‘Chinese’ artist reveals true French identity
FOR someone who cites his “oriental identity” as a source of inspiration, China-based artist Tao Hongjing is remarkably white.
According to the biography distributed at his exhibitions, Tao is a stereotypically Chinese man.
“The big change came when his father bought a TV, the first one ever in the neighbourhood. From then on, Tao could see the world and understand his country,” it read.
Except that China was not his country. Tao Hongjing was the fictional creation of French artist Alexandre Ouairy, born in Nantes, who assumed the pseudonym a decade ago to sell more art as an unknown foreign name in China.
He lays his conception to rest with an exhibition opening at Beijing’s Red Gate Gallery on November 7 titled “Death is Going Home.”
Ouairy’s art trades on digestible Chinese symbolism familiar to foreign audiences: gold-plated Buddha statues, prints of bowdlerised funeral currency, Chinese characters in neon lights, and scenes of heavy industry stamped in red ink with signature chops on rice paper.
The “Tao Hongjing” idea was based on a suggestion by his gallerist in Shanghai a decade ago, when the country’s contemporary art market was soaring but the Frenchman’s early exhibitions proved flops.
“Public interest was limited, zero even,” he recalled, offering a simple explanation: “It was because I was a foreigner.
“The collectors were primarily foreigners and they wanted to buy Chinese work, because for them it was a good investment.
“In Shanghai, I saw all that counterfeit Louis Vuitton and Prada, and I said to myself: If they make fake bags, why don’t I make a fake Chinese artist?”
The name was taken from a fifth-century Chinese philosopher “who was a bit of a jokester,” he said.
Humur aside, it worked.

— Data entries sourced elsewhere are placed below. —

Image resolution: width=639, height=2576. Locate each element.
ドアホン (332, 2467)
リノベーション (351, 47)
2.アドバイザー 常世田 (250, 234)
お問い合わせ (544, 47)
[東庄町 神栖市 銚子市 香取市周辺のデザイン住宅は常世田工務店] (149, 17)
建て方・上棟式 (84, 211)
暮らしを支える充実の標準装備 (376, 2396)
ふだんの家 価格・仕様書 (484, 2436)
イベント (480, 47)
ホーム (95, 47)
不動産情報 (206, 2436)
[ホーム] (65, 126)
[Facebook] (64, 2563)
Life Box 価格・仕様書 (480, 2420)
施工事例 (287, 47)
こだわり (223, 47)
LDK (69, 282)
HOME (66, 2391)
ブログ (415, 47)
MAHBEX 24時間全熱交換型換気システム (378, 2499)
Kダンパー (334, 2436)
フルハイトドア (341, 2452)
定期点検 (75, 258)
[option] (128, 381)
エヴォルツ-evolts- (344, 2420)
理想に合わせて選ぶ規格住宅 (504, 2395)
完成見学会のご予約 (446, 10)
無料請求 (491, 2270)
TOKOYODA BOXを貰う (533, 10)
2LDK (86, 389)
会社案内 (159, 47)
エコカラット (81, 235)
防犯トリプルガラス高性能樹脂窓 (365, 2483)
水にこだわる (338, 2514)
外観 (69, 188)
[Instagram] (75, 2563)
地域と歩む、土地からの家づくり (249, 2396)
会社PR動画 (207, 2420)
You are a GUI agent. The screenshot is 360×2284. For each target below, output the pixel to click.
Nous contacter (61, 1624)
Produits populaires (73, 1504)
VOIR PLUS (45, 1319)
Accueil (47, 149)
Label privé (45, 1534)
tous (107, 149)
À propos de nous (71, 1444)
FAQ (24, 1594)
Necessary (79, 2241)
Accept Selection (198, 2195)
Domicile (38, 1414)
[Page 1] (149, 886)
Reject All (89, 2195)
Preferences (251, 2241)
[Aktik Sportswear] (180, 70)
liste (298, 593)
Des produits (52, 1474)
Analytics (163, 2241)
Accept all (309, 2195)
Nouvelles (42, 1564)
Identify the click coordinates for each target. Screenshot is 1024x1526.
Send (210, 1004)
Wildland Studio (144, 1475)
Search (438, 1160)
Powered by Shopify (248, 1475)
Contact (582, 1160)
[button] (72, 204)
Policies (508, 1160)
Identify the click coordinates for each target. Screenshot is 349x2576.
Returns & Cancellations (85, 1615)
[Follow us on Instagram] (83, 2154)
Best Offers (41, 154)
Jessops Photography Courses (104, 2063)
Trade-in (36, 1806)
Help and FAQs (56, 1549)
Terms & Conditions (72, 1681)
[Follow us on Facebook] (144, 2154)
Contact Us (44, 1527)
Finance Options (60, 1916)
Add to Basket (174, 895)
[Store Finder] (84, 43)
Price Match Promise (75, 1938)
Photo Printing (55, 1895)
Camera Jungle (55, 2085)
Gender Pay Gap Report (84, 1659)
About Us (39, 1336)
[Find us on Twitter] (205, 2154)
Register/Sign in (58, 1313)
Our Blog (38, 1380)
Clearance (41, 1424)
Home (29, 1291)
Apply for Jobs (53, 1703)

He began to sell one or two works a month, rather than one or two per exhibition.
“Presenting myself as Chinese, it made a difference,” he said. “There’s a whole economy and financial interests that aren’t the same.”
But attention and press interest have had to be handled carefully. He avoided the openings of his own exhibitions, or described himself as “Tao Hongjing’s assistant,” while media interviews were carried by phone, said Ouairy, “and my Chinese gallerist pretended to be me.”
Chinese contemporary artists have risen to global prominence in recent years, their auction prices driven up by newly wealthy compatriots.
According to the Artprice databank, 17 of the 50 top-selling artists in the year to June were Chinese, and Chinese artists accounted for 21 percent of total global turnover in contemporary art, second only to Americans.
Yang Yang, founder of Beijing’s Gallery Yang, which exhibits both local and foreign work, said: “Contemporary art is tied to a territory, and the so-called ‘internationalization’ of art doesn’t really exist.”
“Nationality is obviously very important.”
Ouairy’s exhibition comes after US poet Michael Derrick Hudson triggered heated debate when he admitted a poem of his, rejected for publication 40 times under his own name, was only accepted for this year’s edition of “Best American Poetry” after he submitted it under the pseudonym of a Chinese woman, Yi-Fen Chou. A New Yorker contributor termed it “Orientalist profiteering.”
The prices at the Beijing show range as high as 200,000 yuan (US$31,354), a far cry from the 1,500 yuan that works signed in Ouairy’s own name used to sell for.
He said he was going public with his Tao Hongjing identity because he felt he had exhausted its potential. Having intended at first to “play on the market and stereotypes,” he said, he did not need Tao any more to open up a dialogue.
“Cultural differences between Chinese and foreigners are smaller now,” he said. “And I’m sufficiently well known.”
Critic Luo Fei, curator of the TCG Nordica gallery in Kunming of Yunnan Province, said that Ouairy was “playing a very interesting game with identity.”
“His sensibility toward China is different from that of a Chinese person; his mode of expression is one that’s looking in from the outside.
“If it were a Chinese artist, they’d avoid making art like this, because if they did, people would say that they’re copying others.
“But if you’re a foreigner, then people will know that you’re looking at things from a different perspective.”
“I’m not really shocked that the artist was not as advertised,” Evan Osnos, author of the critically-acclaimed “Age of Ambition: Chasing Fortune, Truth and Faith in the New China,” said. “It seems like this French artist truly absorbed the determination to get rich. We can call it performance art — but not Chinese art.”